Southern Baptist Convention President Johnny Hunt said in a recent interview that “the church is king.”


“If the church is king,” he said, “anyone else that speaks to us is a prince speaking to the king.” Hunt was making a point regarding the relationship between SBC congregations and the denominational structure in continuing his promotion of the Great Commission Resurgence.


Hunt was obviously seeking to clarify what he perceives to be an issue related to accountability, but it’s curious that the convention president would use a non-biblical analogy for the church in order to make his point.


The apostle Paul compared the church to a body. While all parts are necessary, even the most seemingly insignificant, the parts are necessarily directed by the head. He concluded that Christ is the head of the church. While the mantle of authority does, indeed, rest appropriately on confident shoulders, the mantle is of little value minus the crown on the head of the sovereign. In yet another analogy, Paul wrote that the church is a bride, and that Christ himself is the bridegroom. No doubt the bride receives honor, yet that honor is bound up in her relationship to the groom.
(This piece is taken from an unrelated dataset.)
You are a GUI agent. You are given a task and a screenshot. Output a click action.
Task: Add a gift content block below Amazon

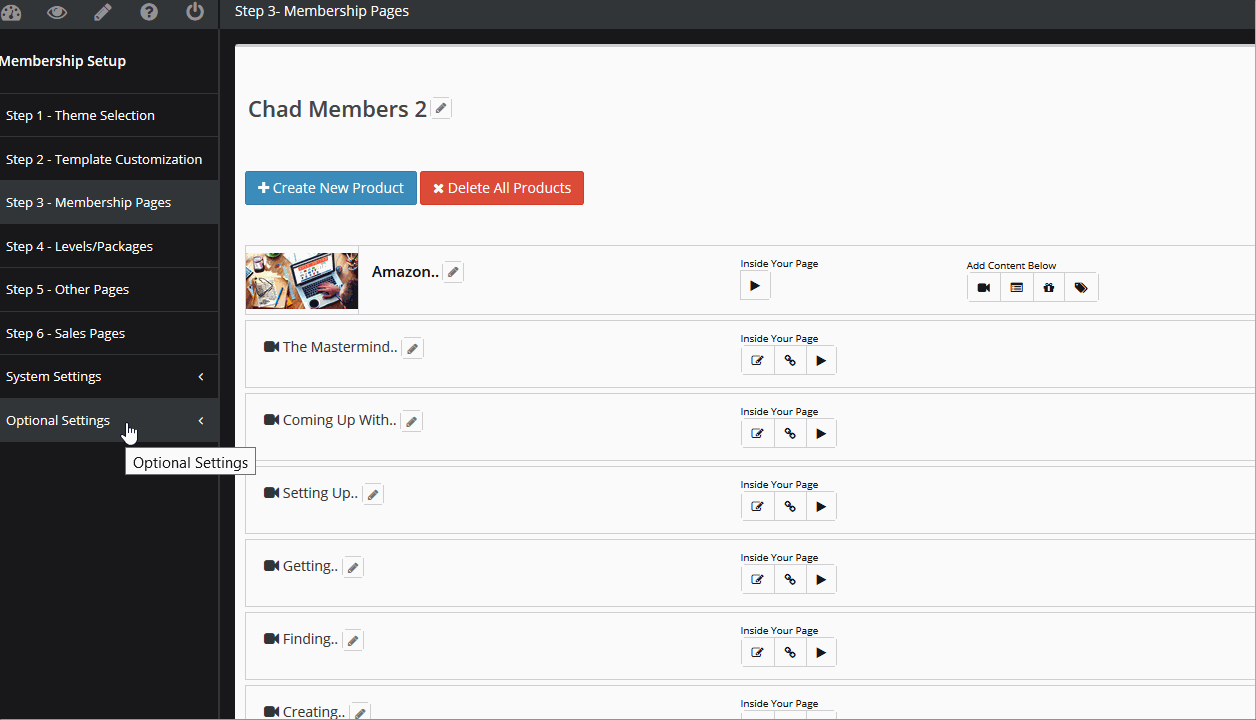1048,287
Hunt appears concerned about convention structures that he hopes can become more effective as a result of the Great Commission Resurgence. He hopes the convention will serve the churches, not vice versa. Very few, if any, of us would for a minute disagree with Hunt’s desire. The denomination should, indeed, serve the churches.


Yet vigilance is required to safeguard the relationship between the biblically defined church and any organization whose existence lacks specific biblical warrant. Denominational entities exist to support the church. The church can stand under the Lordship of Christ without a denomination. A denomination, on the other hand, is at a loss to justify its existence apart from the churches it supports.


Christ, not the church, should be king in Baptist life. So referring to the church as king, even to make a point about the church-denomination relationship, aggravates the problem rather than mitigates it. Using a descriptor for the church that is reserved for the church’s Supreme Ruler does not serve the church well.


The church’s honor is that we are called to be the hands, feet, eyes, mouth and legs of Christ in serving the Father’s kingdom and his gospel. The church does not have a mind of its own; the church is to be Christ-minded. The body is then blessed again as the beloved of the bridegroom—the bride who is preparing herself for the coming moment of consummation and the wedding feast of the Lamb.


In conversations such as these, it should be enough for people of faith to rely on biblical imagery for the church, and it should certainly be more than enough to properly acknowledge the church’s Sovereign. The church belongs to Christ; it is not ours to use as we see fit. Leaders and the organizations they represent should be faithful and trustworthy in responding properly to biblically accurate truth about Christ and his church.


The church is called to serve, not to be served. If one purpose of the Great Commission Resurgence is clarity about the denominational structures in SBC life, it seems to me that any discussion about the nature of the denominational structure that does not begin with a biblically precise view of the church is bound to lead to more, not less, misunderstanding.


Rob Hewell is an associate professor at Ouachita Baptist University in Arkadelphia, Ark.